Procurei ajuda numa psicóloga do centro de saúde. Chorei tudo o que tinha para chorar naquela sala pequena cheirando a desinfetante barato.

— Leonor — disse ela — ninguém merece viver com culpa por erros dos outros. Tens de te perdoar e seguir em frente.

Mas como seguir em frente quando tudo à minha volta me lembrava dele? O cheiro da roupa dele ainda estava nas almofadas; as fotografias sorridentes continuavam penduradas na parede da sala; até as músicas no rádio me faziam chorar no trânsito.

A minha mãe insistia para eu ir viver com ela em Setúbal:

— Aqui tens apoio, filha!
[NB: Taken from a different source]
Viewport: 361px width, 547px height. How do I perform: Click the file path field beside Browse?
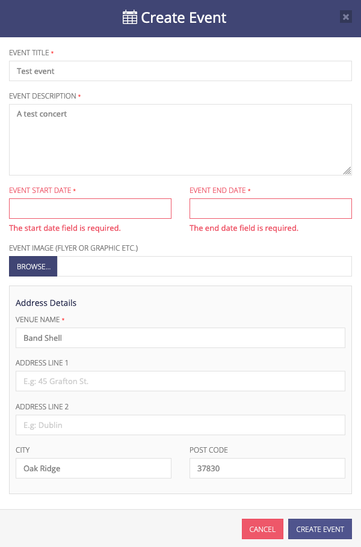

Não fiques sozinha nessa casa cheia de fantasmas!

Mas eu não queria fugir. Queria provar a mim mesma — e ao mundo — que era capaz de recomeçar ali mesmo onde tudo tinha acabado.

Comecei a sair mais com as crianças: piqueniques no parque da cidade, tardes na praia da Costa da Caparica, idas ao cinema aos domingos. Aos poucos, fomos criando novas memórias por cima das antigas feridas.

Um dia, ao buscar o Diogo ao futebol, vi o Rui do outro lado da rua com a Andreia e uma menina pequena pela mão. Ele sorriu-me timidamente; eu sorri de volta por educação. Senti um aperto no peito, mas também uma estranha sensação de liberdade.

À noite, escrevi no meu diário:
“Hoje percebi que sobrevivi ao pior dia da minha vida… e continuo aqui.”

A dor ainda está cá — talvez nunca desapareça completamente — mas aprendi a viver com ela. Aprendi que sou mais forte do que pensava; que posso ser mãe e pai ao mesmo tempo; que mereço respeito e amor verdadeiro.

Às vezes pergunto-me: quantas mulheres vivem histórias como a minha em silêncio? Quantas fingem sorrisos enquanto choram sozinhas à noite? Será possível voltar a confiar depois de uma traição destas?

E vocês… já sentiram o vosso coração partir-se ao meio? Como se volta a juntar os pedaços?